* Exercise instructions
Return all of the entries below exactly as they are given.

== == ==

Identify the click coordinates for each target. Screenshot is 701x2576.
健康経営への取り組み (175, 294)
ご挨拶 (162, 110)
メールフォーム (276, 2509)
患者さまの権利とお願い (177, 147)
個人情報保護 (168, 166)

== == ==

* Reply
Identify the click coordinates for each target. Screenshot is 701x2576.
健康経営への取り組み (175, 294)
ご挨拶 (162, 110)
メールフォーム (276, 2509)
患者さまの権利とお願い (177, 147)
個人情報保護 (168, 166)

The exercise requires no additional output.